The dynamic leap in technology and the management of vast amounts of unstructured data in the form of text, video and audio pose challenges. Standard databases are increasingly proving inadequate, prompting a search for innovative solutions. Vector databases are one such group.
The aforementioned vector databases are proving to be a breakthrough in data analysis and processing. They make it possible to store huge collections of information, but also support efficient searches based on similar features. This property contributes to opening the door to advanced search engine recommendation systems. This is not the only advantage, as vector databases are now able to support applications that not long ago seemed unrealistic.
That's why this article aims to introduce you to the possibilities of vector databases. You will learn about their advantages and practical applications. You will learn an example of the implementation of a recommendation system, which was created on the basis of Qdrant and AI technology.
Table of Contents:
4. Key applications of vector databases
5. Example of implementation of a recommendation system
8. Creating collections in Qdrant
10. Inserting data into the database
What is a vector database?
A vector database is an example of databases that is responsible for storing data in the form of vectors. Compared to traditional databases that are stored in text or by human-readable numbers, a vector database collects data in a numeric format, such as [0.5, 0.4, -0.2].

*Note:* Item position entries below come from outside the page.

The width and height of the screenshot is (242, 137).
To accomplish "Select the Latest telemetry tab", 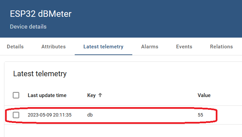I will pyautogui.click(x=103, y=47).
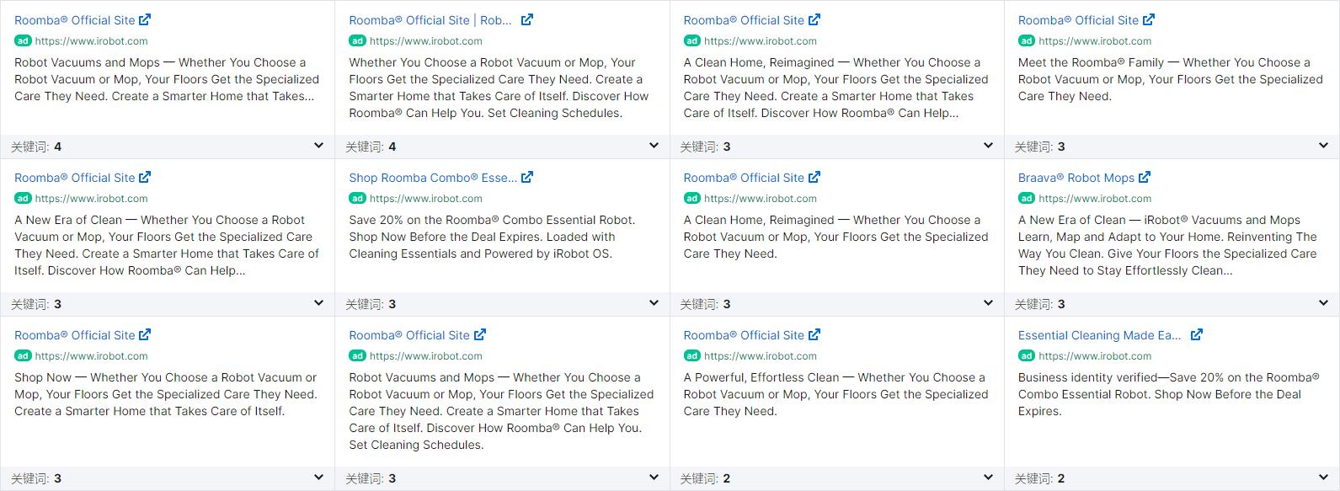Viewport: 1340px width, 491px height.
Task: Click irobot.com URL under Braava® Robot Mops
Action: [x=1095, y=199]
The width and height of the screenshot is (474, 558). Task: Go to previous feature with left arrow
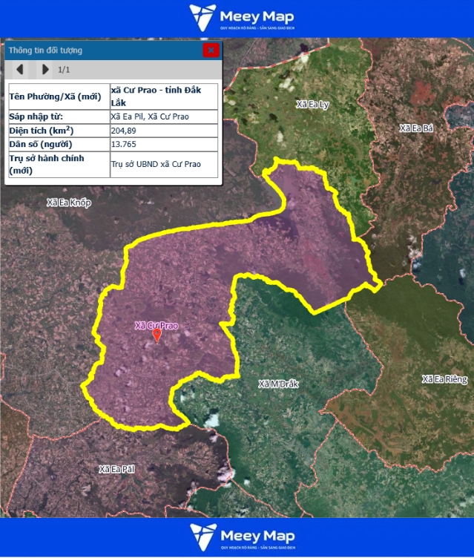20,70
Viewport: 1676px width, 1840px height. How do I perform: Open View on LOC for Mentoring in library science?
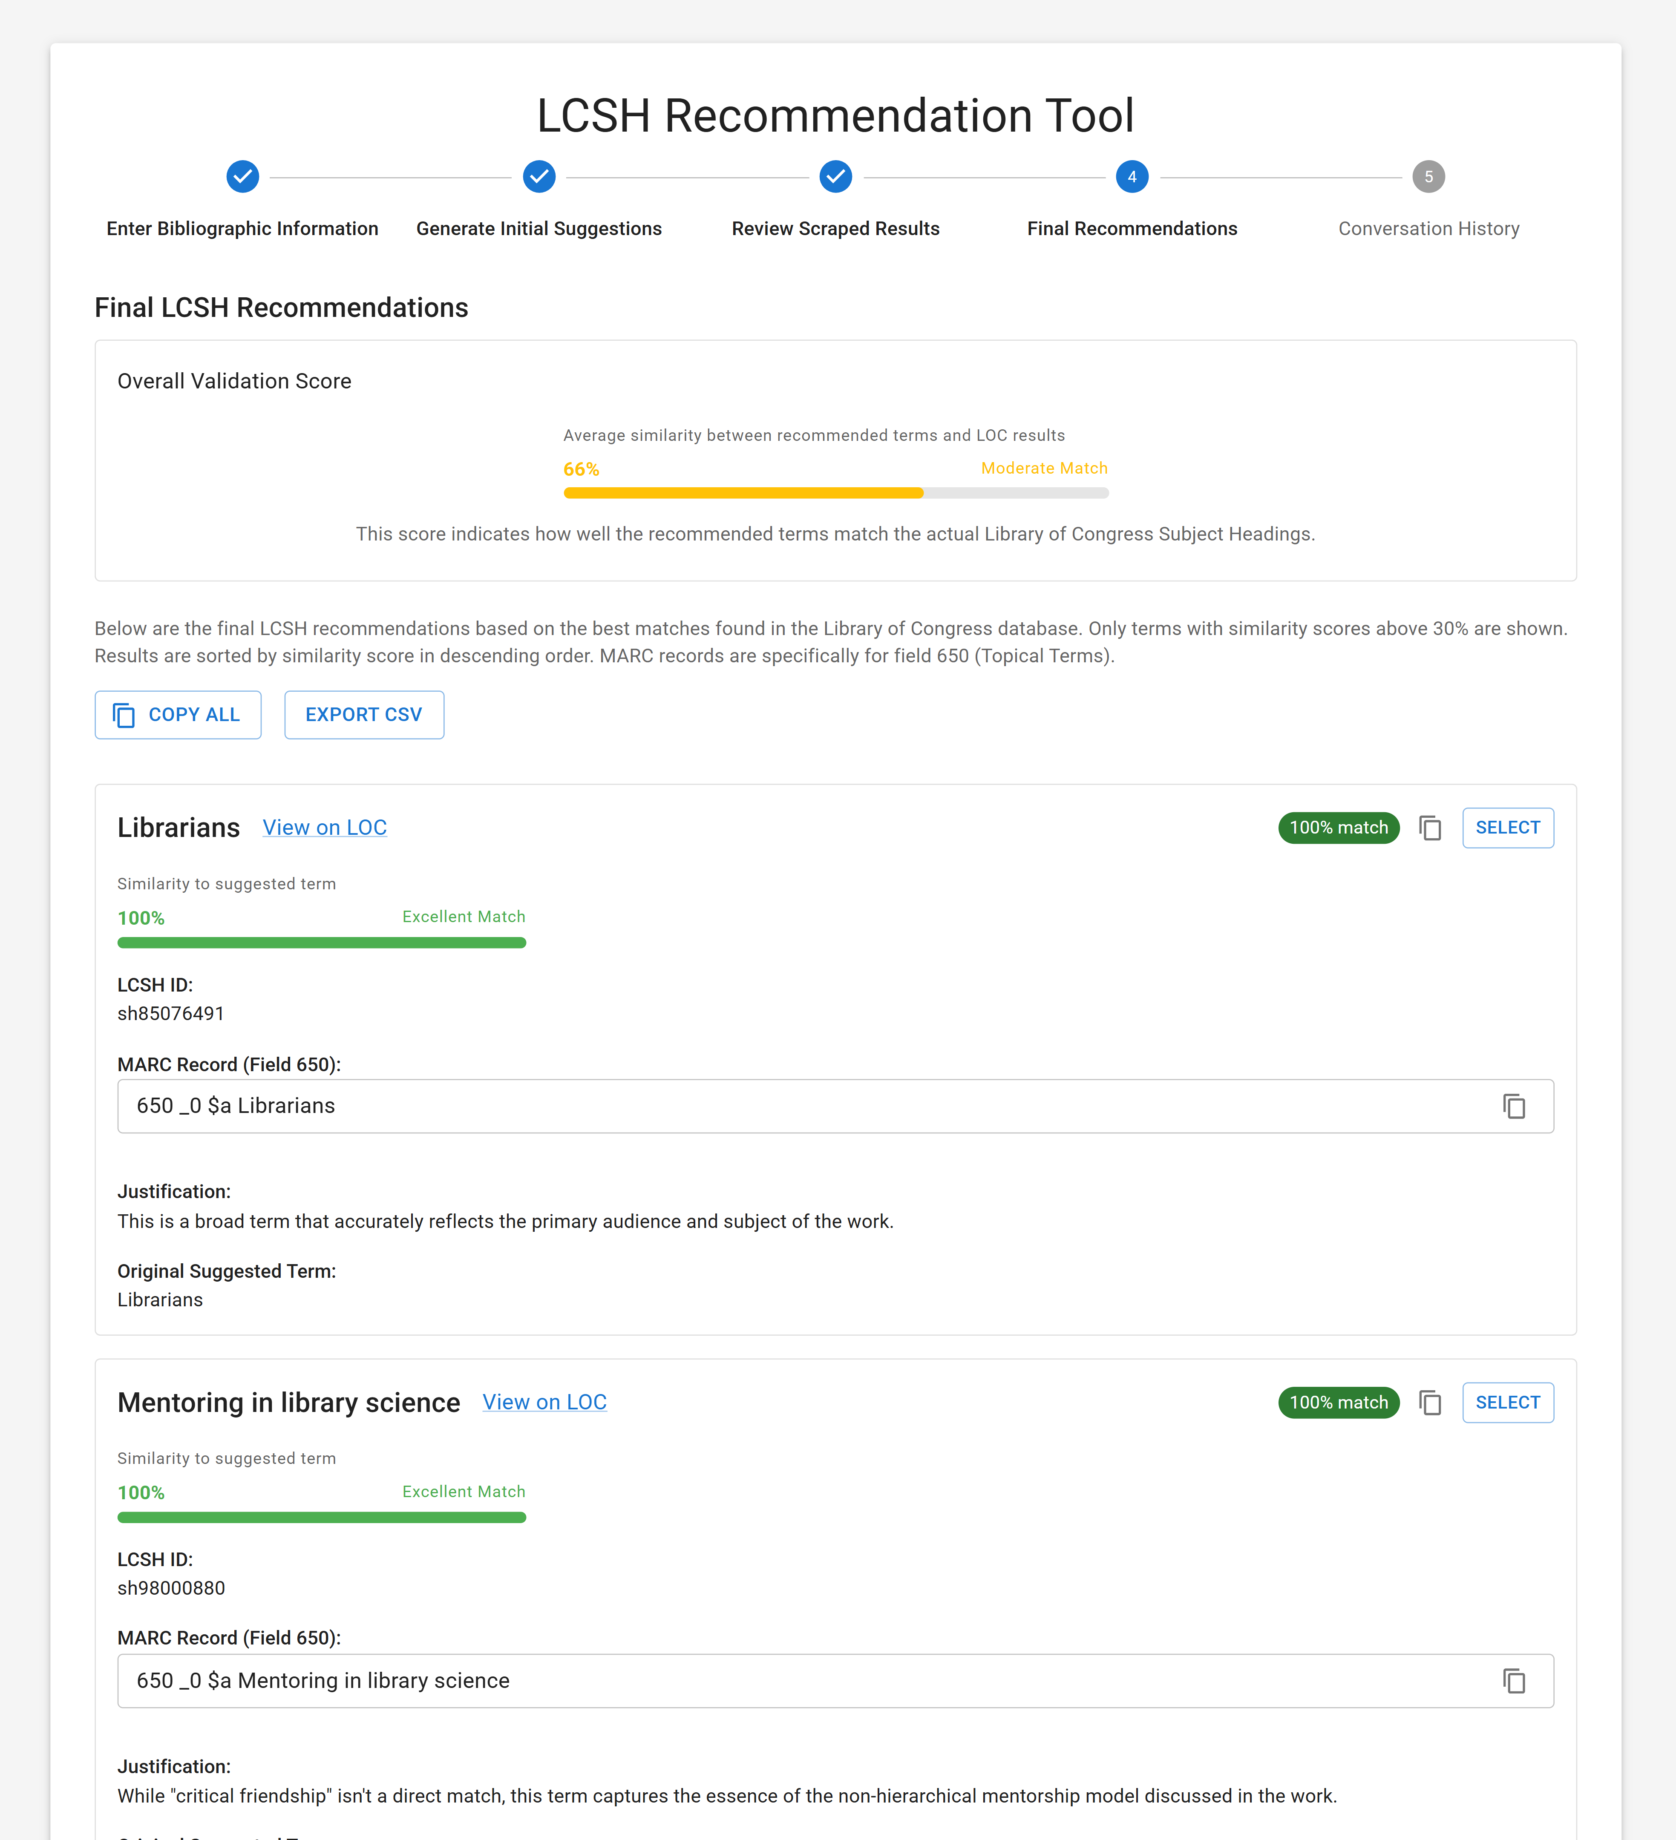(x=544, y=1403)
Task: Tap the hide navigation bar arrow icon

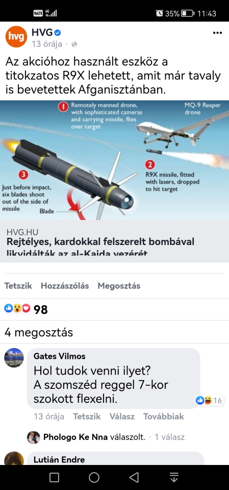Action: click(x=174, y=477)
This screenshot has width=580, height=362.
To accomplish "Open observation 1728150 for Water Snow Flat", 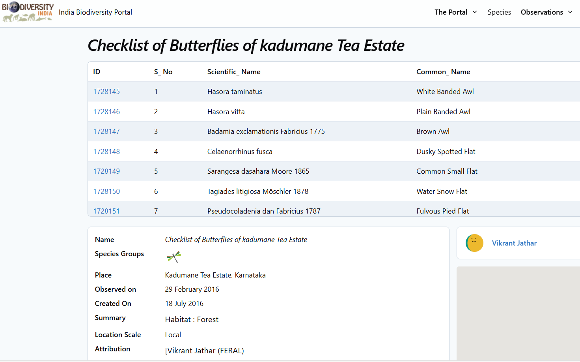I will pos(106,191).
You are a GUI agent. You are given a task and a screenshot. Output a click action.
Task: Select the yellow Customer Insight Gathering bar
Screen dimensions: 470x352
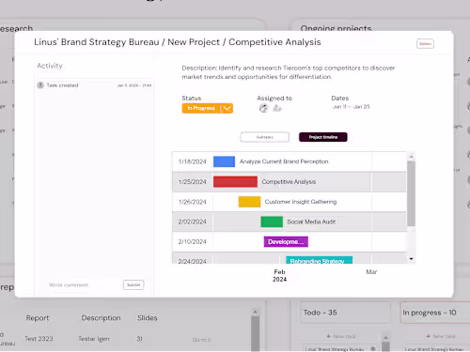pos(249,202)
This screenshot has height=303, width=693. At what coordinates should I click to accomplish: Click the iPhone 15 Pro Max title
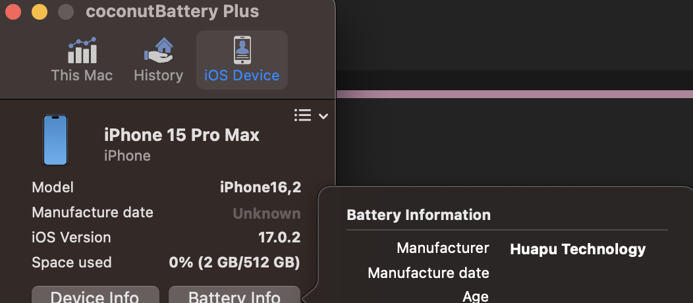[182, 135]
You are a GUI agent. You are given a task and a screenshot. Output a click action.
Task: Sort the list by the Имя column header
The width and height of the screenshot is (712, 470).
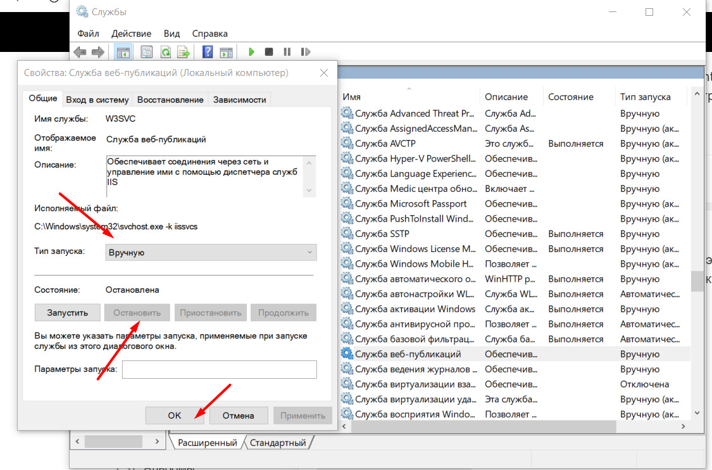[x=352, y=97]
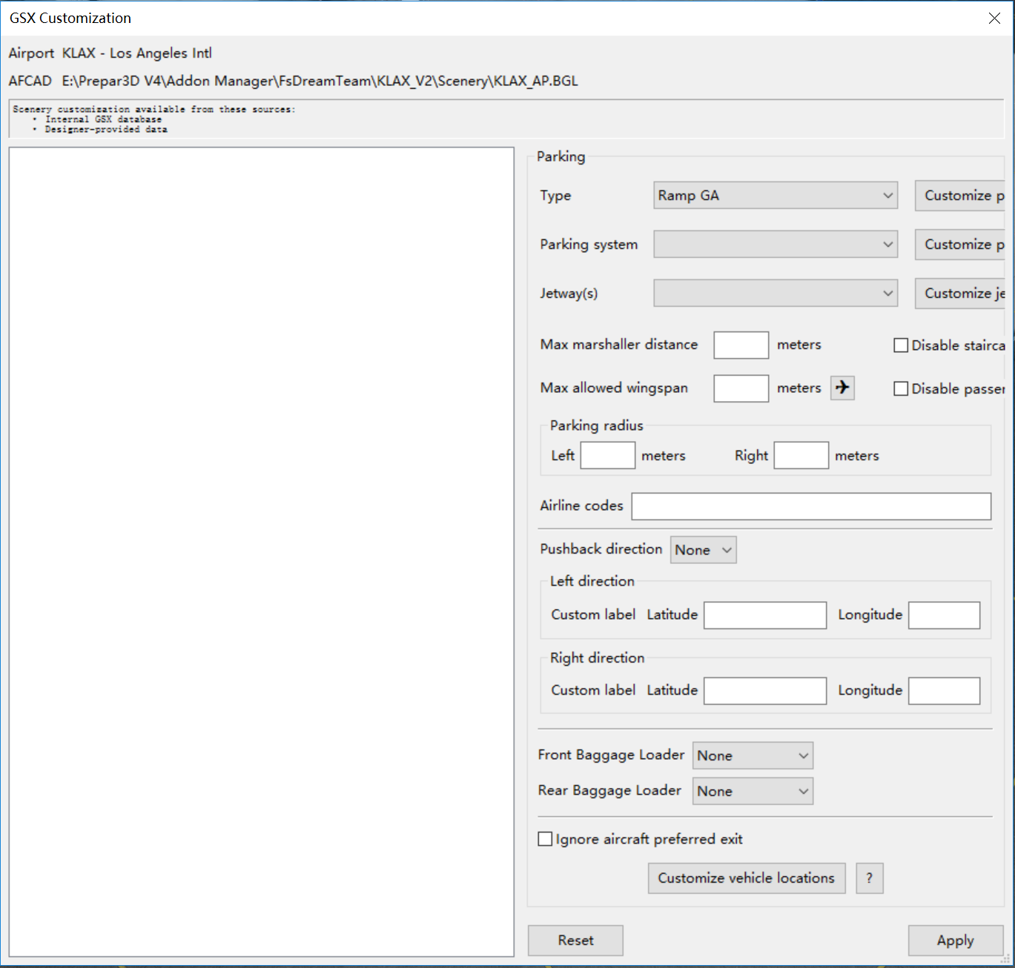Expand Front Baggage Loader dropdown

pos(752,756)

This type of database is specifically designed to handle queries and indexing in the mentioned form. In this way, it is possible to perform advanced analysis and search based on data similarity.
Why use vector databases?
Vector databases are extremely useful when you need to understand and process unstructured data (text, images, sounds) simultaneously. They represent data in the form of vectors, which makes it possible to perform advanced analysis and search for data based on their similarity. Vector databases can be used, for example, in the form of a recommendation system. A person who is planning to buy a bicycle can receive suggestions for accessories from the described system. Thus, a cyclist can receive results on the helmet or lighting in the form of similarity data.
What are vectors?
Since we have information about vector bases, it's time to add to our knowledge of vectors themselves. These are numerical representations of complex information. In order to create data in this form, embedding is necessary, which transforms data stored in text form into numerical vectors. Embedding can use an appropriate AI model to quickly produce the right results.
Staying with the example of a cyclist, imagine that the name “classic helmet” can be transformed into a vector [0.5, -0.3, 0.4, -0.3]. This kind of operation is possible with an embedding model like nomic-embed-text.
Key applications of vector databases
Vector databases provide a number of functions that can be applied to a wide range of industries and scenarios, including:
Similar data search - allows you to quickly yet efficiently find items that are similar to your query. In the case of multimedia search engines, it is possible to find and select images with similar content according to a model image.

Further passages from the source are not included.